Eventually the engine was started and we motored into QAB. Gordon made a quick turn inside and put us deftly on the pontoon. The owner of the boat near us came over to compliment him on the slick manoeuver. Chris explained we had chartered the Sailing School yacht and this prompted him to say he was looking to make his boat available for charter; details were exchanged as a possible contact for the future. After the usual post sailing ablutions we settled for wine and nibbles before thinking we needed to have something more substantial. We had hoped to go to the Barbican, but the footbridge over Sutton Harbour entrance was not operating. We found out that it had been out of operation since May. So we made our way to The China House but as there was a forty-five minute delay for food, caused by a 40 strong Christmas party, so we decided to try Lockyers Quay, this turned out to be a good move with everyone happy with their choice. In anticipation of a windy night ahead, Chris ensured halyards were tied off on a couple of adjacent boats so we had a peaceful night on Cleo.
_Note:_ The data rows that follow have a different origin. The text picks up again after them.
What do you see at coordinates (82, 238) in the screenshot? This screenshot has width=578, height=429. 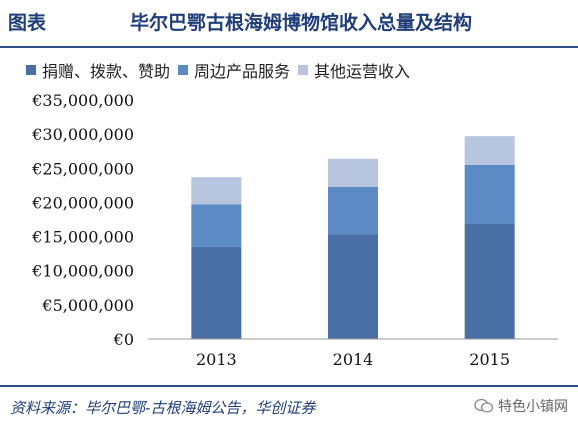 I see `y-tick-label: €15,000,000` at bounding box center [82, 238].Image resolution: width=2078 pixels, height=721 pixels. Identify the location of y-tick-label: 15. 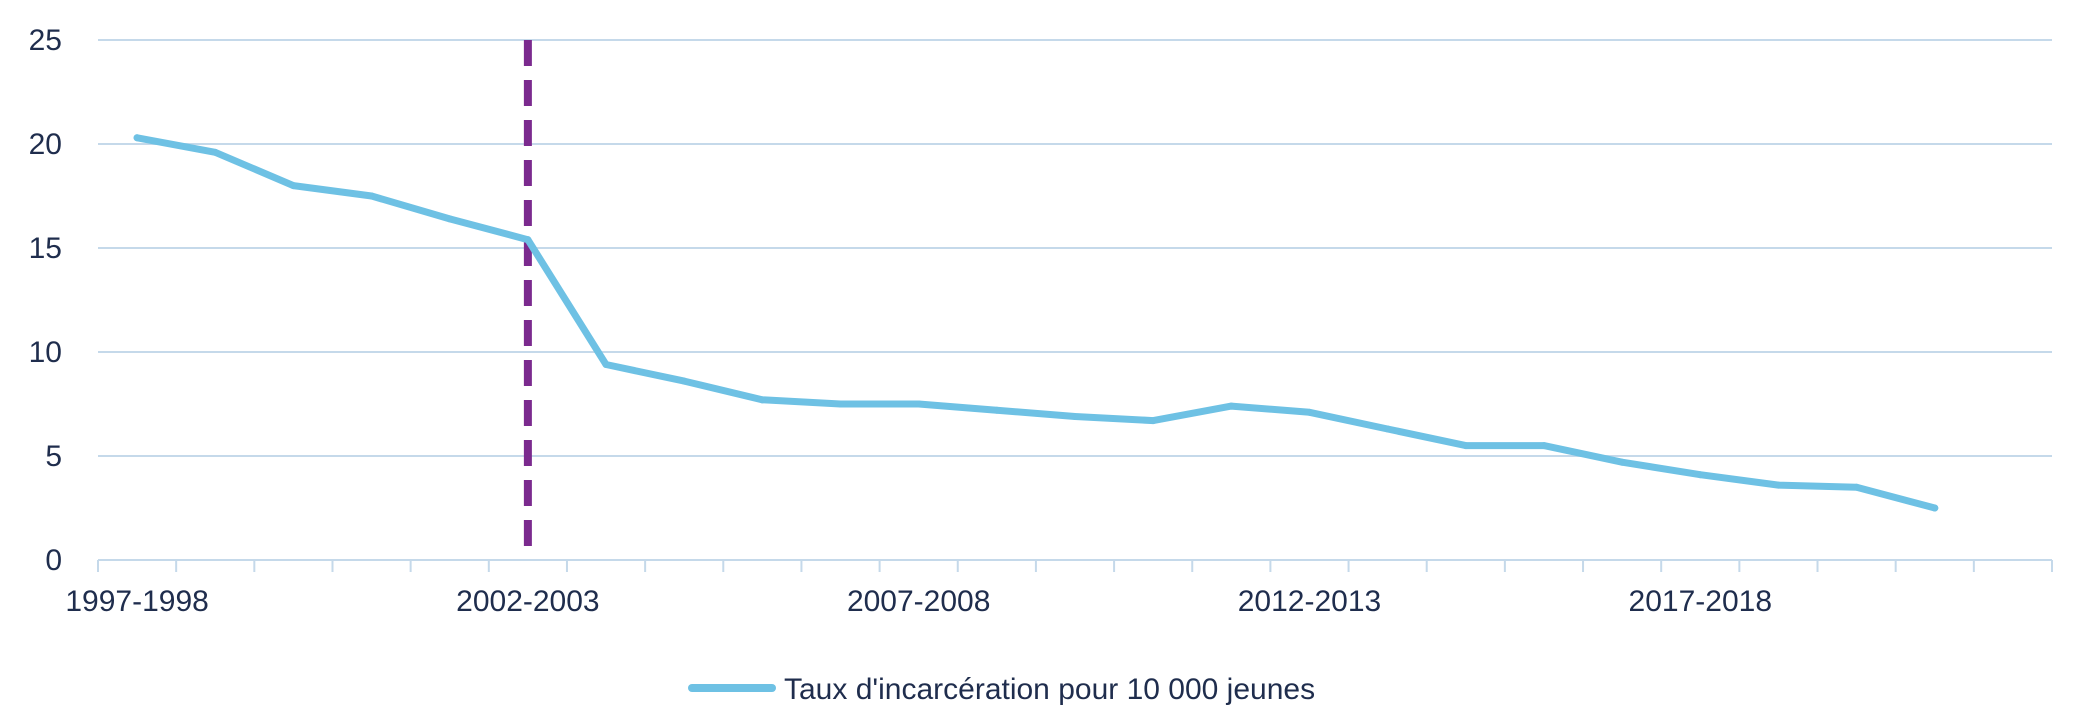
(46, 248).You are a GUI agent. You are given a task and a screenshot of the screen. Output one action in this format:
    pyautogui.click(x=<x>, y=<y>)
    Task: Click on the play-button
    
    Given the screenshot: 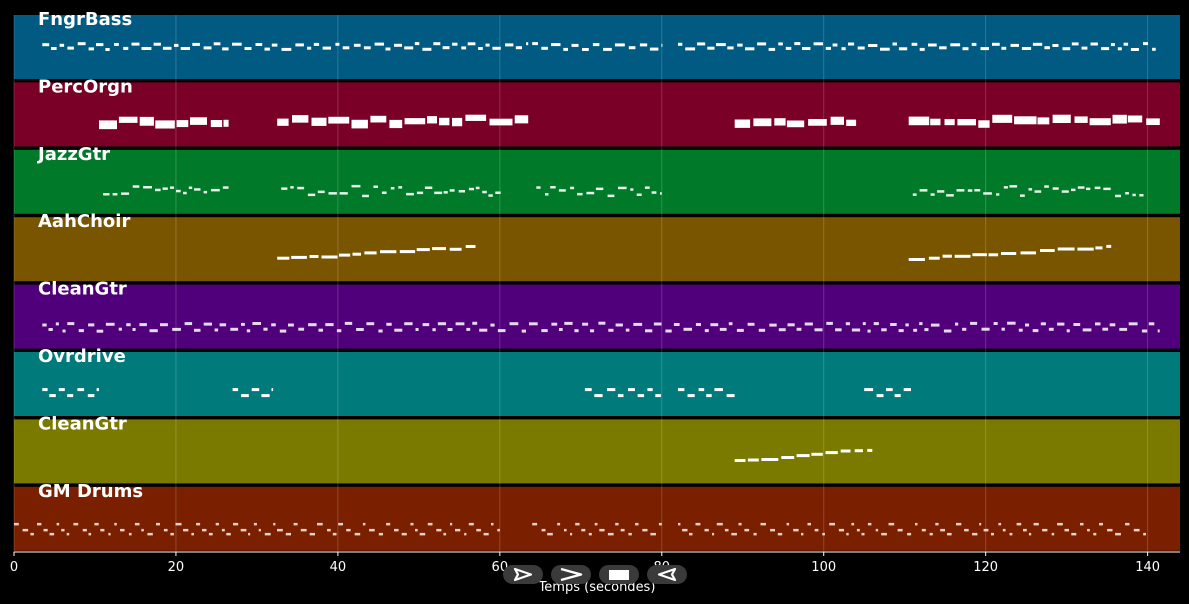 What is the action you would take?
    pyautogui.click(x=571, y=574)
    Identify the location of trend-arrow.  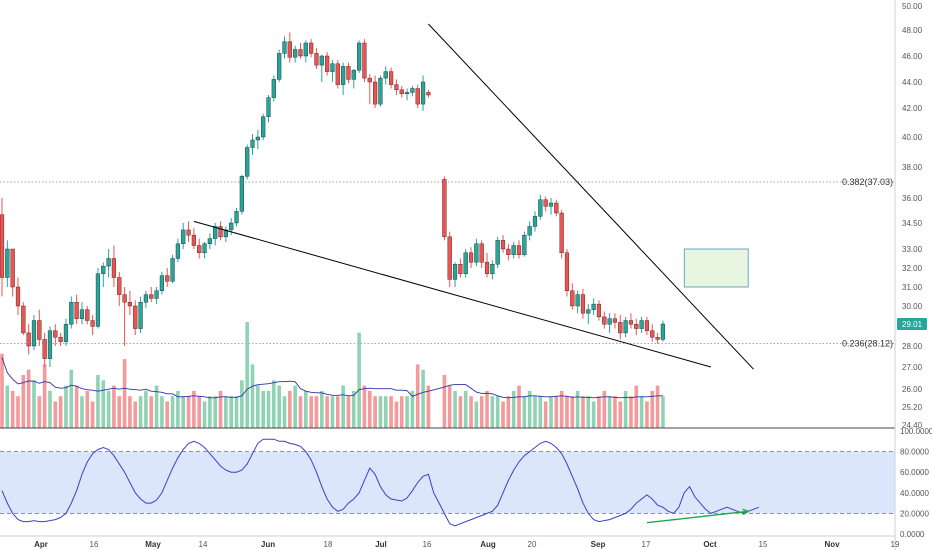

Wednesday 6th. After breakfast with the wind whistling through the rigging and after a bit of consultation it was decided it would be a good idea to hank on the storm jib, a visit to the fuel berth was made before heading out into the Sound very well reefed. We had some good sailing, with each of the crew taking the helm in a south-south-westerly wind gusting to forty two knots. A warship moored in the Sound was taking on landing craft through its stern door as we made our way across the sound. A frigate also came in to the Sound with a police launch in attendance; it then turned and continued on towards Devonport. Needing to be back on the Yacht Haven pontoon around noon we headed back upstream. Packing the storm jib away and shaking out the reefs in the main after we had moored alongside. After clearing our gear and leftover food the boat was cleaned. Richard came down to see if all was well. By this time Cleo was touching the mud on the mooring. We gave our farewells and headed for home. Thanks to Chris and all members of the crew for another enjoyable trip, especially Sue for her victualling.